En este texto de Isaías que leemos en la misa de hoy, comienzo del llamado libro de la Consolación, se percibe una ternura divina que nos conmueve. Dios mismo toma la iniciativa y pronuncia sobre su pueblo una palabra sanadora: “Consolad, consolad a mi pueblo… hablad al corazón”. No se dirige solo a la razón ni a la conducta, sino al lugar más íntimo y vulnerable de la persona, allí donde habitan el dolor, el miedo, la memoria herida, el cansancio, todo lo que no ha salido bien. Dios conoce ese lugar escondido y lo toca con suavidad, prometiendo una restauración que no nace del esfuerzo humano, sino de su misericordia. Antes de pedirnos nada, nos consuela.

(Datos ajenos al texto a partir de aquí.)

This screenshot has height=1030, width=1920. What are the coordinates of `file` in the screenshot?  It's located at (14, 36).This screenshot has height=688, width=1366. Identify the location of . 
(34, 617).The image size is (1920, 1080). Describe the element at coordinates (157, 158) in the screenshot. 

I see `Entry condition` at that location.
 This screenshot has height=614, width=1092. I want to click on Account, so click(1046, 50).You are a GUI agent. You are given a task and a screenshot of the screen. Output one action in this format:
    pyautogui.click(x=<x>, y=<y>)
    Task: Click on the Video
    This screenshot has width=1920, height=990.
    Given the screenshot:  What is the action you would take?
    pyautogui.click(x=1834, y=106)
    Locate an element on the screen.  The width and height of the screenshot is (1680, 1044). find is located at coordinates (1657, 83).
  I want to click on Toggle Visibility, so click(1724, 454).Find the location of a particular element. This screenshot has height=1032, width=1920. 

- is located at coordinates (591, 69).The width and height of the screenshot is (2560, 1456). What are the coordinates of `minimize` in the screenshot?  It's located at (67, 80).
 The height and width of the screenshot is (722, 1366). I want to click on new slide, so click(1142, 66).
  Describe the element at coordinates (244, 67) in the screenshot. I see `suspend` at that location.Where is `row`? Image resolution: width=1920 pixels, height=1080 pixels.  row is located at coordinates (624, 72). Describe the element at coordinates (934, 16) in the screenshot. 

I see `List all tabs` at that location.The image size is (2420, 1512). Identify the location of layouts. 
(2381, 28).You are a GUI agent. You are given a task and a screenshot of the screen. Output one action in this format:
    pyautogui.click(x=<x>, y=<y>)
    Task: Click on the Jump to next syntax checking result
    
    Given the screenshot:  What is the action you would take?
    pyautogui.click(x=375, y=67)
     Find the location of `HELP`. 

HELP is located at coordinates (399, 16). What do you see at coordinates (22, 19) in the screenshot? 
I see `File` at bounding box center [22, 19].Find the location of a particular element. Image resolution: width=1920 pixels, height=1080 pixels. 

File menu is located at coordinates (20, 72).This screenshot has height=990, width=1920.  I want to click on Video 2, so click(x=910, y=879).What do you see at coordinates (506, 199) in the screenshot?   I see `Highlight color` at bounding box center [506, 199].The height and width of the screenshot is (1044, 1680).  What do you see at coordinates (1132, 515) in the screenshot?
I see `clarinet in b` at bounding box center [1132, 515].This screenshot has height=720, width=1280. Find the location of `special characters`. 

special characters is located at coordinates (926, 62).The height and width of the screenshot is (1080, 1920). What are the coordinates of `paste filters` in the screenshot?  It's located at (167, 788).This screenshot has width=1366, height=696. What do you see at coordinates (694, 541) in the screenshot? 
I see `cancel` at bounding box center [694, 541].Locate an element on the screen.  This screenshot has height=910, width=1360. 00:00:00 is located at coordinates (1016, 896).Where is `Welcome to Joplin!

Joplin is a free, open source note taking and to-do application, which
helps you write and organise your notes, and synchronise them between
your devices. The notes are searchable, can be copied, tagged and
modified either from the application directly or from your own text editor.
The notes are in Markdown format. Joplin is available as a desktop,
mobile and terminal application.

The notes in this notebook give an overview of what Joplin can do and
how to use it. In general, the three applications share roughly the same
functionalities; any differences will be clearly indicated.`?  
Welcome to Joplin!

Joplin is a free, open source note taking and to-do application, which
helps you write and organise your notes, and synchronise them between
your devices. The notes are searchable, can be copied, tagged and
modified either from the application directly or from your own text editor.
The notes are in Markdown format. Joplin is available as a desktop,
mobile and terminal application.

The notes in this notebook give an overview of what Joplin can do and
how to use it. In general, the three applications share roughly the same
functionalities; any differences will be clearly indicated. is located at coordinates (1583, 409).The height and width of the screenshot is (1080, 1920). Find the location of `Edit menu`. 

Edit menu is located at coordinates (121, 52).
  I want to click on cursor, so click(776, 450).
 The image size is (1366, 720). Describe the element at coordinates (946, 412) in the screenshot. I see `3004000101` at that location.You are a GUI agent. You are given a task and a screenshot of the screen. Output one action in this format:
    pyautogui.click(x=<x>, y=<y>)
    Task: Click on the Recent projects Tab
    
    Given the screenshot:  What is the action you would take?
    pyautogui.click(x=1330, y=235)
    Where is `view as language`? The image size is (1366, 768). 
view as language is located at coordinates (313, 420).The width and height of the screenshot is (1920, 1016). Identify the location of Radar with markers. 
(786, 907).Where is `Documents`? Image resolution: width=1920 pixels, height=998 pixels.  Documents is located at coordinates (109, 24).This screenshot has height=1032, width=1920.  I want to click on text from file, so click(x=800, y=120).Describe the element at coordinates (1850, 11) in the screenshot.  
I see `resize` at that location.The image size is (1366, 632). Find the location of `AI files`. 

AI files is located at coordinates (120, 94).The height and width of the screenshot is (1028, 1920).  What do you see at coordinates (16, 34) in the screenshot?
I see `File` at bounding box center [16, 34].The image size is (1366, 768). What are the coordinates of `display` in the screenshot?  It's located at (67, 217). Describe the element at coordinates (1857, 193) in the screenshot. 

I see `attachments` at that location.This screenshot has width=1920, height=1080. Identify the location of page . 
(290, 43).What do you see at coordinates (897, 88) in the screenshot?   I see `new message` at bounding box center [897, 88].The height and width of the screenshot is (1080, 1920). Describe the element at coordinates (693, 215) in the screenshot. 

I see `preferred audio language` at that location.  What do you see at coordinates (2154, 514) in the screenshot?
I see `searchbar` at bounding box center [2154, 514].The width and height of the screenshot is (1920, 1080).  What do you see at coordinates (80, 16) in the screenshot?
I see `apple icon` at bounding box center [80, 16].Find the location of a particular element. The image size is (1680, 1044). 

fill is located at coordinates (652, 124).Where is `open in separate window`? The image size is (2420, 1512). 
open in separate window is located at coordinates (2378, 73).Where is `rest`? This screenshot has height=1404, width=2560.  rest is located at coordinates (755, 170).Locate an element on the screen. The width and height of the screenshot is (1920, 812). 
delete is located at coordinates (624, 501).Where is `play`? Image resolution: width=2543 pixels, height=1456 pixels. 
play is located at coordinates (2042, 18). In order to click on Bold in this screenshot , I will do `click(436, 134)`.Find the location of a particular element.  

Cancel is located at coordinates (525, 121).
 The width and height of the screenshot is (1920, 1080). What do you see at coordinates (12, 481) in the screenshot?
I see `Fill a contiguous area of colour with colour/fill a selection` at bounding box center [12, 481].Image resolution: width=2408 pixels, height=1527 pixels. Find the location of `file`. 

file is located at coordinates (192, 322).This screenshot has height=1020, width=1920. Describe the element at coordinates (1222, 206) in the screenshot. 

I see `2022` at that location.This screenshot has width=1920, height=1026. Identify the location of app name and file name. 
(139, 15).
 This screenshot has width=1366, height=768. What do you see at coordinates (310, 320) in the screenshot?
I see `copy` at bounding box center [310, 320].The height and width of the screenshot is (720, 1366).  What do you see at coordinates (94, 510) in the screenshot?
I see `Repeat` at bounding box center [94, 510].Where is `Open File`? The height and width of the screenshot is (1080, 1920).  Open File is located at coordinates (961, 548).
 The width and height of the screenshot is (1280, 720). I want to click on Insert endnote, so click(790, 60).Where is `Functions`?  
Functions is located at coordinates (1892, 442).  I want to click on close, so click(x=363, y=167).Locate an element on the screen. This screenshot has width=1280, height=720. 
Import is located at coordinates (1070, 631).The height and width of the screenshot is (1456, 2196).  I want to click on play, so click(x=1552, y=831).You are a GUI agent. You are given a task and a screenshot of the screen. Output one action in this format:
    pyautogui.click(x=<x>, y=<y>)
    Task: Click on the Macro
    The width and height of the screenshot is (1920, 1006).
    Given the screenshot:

Pero esta consolación no nos abandona a una mera pasividad: nos invita a allanar un camino interior para que Él pueda venir a nosotros. “En el desierto preparadle un camino”. El desierto es nuestra pobreza, lo que no hemos podido convertir, ni limpiar, ni ordenar adecuadamente; es ese territorio al que a veces creemos que Dios no puede venir. Y sin embargo, es ahí donde la Palabra pide que se le abra una senda. Enderezar, igualar, levantar: son imágenes de un trabajo espiritual que solo puede hacerse desde la humildad. Se trata de dejar a Dios que actúe, de permitir que su gracia transforme lo torcido en rectitud, lo áspero en suavidad, lo hundido en altura. No es nuestro poder el que convierte el paisaje interior: es su venida la que lo ilumina todo.
Cuando el corazón se dispone así, cuando nos dejamos consolar y trabajamos por acoger esa presencia, entonces “se revelará la gloria del Señor”, y la veremos todos juntos. En lo más cotidiano y ordinario de la vida, en lo más pobre, aparece algo de la gloria de Dios que unifica, serena y da sentido. Es una promesa: quien se esfuerza por abrirle camino en su interior verá la luz, la reconocerá y la celebrará.
Señor Jesús, Palabra eterna del Padre, abre en nosotros un camino por donde puedas bajar sin obstáculo a nuestras almas. Consuélanos Tú mismo hablándonos al corazón, endereza lo torcido, sana lo endurecido y haz de nuestra vida un desierto… pero un desierto florecido y fecundo en el que tu gloria pueda resplandecer. Amén.